Collected data entries
• • •
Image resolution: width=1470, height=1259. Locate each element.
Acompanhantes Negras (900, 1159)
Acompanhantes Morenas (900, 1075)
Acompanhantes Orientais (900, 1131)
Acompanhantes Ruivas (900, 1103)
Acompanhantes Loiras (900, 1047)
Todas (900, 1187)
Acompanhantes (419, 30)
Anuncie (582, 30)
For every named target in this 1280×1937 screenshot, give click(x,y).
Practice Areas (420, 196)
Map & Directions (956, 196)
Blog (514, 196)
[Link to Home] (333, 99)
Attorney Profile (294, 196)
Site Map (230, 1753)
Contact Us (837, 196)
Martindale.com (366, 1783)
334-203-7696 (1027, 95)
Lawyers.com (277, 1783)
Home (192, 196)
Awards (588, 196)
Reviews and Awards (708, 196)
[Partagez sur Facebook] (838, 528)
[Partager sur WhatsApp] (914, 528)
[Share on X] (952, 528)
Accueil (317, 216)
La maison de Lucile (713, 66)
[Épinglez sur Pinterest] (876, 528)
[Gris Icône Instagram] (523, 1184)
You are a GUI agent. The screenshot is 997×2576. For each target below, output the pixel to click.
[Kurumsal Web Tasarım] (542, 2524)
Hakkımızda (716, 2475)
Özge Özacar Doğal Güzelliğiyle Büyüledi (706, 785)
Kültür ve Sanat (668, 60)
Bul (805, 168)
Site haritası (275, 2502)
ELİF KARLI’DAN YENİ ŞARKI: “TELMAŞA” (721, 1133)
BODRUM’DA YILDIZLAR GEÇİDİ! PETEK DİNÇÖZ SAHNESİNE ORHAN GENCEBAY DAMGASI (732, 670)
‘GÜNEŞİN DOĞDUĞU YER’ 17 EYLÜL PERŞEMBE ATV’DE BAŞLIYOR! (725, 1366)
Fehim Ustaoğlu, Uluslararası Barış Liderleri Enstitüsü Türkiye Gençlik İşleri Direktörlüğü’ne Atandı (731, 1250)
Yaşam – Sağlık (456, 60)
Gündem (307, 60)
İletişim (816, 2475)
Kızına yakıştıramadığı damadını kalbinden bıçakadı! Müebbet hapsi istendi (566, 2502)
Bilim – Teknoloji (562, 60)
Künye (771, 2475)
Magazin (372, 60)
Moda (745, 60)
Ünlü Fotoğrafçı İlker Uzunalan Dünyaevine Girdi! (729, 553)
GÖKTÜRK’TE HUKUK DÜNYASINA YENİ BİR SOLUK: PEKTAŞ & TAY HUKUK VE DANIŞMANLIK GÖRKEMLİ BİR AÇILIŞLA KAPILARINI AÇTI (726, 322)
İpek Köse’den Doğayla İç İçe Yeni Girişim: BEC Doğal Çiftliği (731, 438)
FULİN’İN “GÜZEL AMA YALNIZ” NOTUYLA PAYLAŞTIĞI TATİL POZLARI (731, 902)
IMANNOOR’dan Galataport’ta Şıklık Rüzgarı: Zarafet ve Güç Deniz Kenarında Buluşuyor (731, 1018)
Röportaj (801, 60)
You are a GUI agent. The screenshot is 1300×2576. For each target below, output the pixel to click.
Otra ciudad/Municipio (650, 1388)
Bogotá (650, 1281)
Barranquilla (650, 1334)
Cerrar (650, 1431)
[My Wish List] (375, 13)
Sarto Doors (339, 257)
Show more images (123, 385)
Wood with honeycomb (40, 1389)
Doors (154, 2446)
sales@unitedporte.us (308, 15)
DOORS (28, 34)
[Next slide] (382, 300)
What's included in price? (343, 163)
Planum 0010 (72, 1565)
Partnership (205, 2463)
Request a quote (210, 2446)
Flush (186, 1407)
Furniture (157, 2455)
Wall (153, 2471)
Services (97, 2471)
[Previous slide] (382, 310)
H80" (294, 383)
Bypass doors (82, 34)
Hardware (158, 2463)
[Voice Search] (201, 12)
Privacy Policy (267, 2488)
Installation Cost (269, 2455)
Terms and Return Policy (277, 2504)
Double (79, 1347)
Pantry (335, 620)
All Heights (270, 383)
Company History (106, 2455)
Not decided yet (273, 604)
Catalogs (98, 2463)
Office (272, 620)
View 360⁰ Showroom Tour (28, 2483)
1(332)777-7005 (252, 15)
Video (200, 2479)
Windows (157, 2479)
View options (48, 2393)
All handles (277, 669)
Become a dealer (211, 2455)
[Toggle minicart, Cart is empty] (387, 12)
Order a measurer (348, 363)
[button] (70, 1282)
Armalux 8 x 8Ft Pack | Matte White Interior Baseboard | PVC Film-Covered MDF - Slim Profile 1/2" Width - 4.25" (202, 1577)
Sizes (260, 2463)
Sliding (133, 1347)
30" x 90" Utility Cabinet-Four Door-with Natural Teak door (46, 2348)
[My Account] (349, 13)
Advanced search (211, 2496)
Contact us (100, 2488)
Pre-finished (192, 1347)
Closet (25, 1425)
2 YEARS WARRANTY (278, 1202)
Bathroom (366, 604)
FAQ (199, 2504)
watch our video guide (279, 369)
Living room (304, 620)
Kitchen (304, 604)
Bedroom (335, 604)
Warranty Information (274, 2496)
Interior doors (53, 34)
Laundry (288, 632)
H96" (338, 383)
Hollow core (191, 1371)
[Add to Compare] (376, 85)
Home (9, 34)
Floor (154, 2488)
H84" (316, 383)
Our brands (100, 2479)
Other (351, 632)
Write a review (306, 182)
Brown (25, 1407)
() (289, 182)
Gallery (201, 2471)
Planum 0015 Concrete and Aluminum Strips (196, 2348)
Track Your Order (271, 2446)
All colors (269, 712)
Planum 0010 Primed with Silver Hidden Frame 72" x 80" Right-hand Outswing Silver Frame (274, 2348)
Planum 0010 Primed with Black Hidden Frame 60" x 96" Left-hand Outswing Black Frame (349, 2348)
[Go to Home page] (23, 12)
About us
• • •
WORK TO COMPLETE
Repeat, exactly as they stand above, the lines from the line with "[Gris Icône Instagram] (523, 1184)" to the line with "Ünlü Fotoğrafçı İlker", both lines included.

ANSWER TO THE PROBLEM
[Gris Icône Instagram] (523, 1184)
You are a GUI agent. The screenshot is 997×2576. For each target below, output the pixel to click.
[Kurumsal Web Tasarım] (542, 2524)
Hakkımızda (716, 2475)
Özge Özacar Doğal Güzelliğiyle Büyüledi (706, 785)
Kültür ve Sanat (668, 60)
Bul (805, 168)
Site haritası (275, 2502)
ELİF KARLI’DAN YENİ ŞARKI: “TELMAŞA” (721, 1133)
BODRUM’DA YILDIZLAR GEÇİDİ! PETEK DİNÇÖZ SAHNESİNE ORHAN GENCEBAY DAMGASI (732, 670)
‘GÜNEŞİN DOĞDUĞU YER’ 17 EYLÜL PERŞEMBE ATV’DE BAŞLIYOR! (725, 1366)
Fehim Ustaoğlu, Uluslararası Barış Liderleri Enstitüsü Türkiye Gençlik İşleri Direktörlüğü’ne Atandı (731, 1250)
Yaşam – Sağlık (456, 60)
Gündem (307, 60)
İletişim (816, 2475)
Kızına yakıştıramadığı damadını kalbinden bıçakadı! Müebbet hapsi istendi (566, 2502)
Bilim – Teknoloji (562, 60)
Künye (771, 2475)
Magazin (372, 60)
Moda (745, 60)
Ünlü Fotoğrafçı İlker Uzunalan Dünyaevine Girdi! (729, 553)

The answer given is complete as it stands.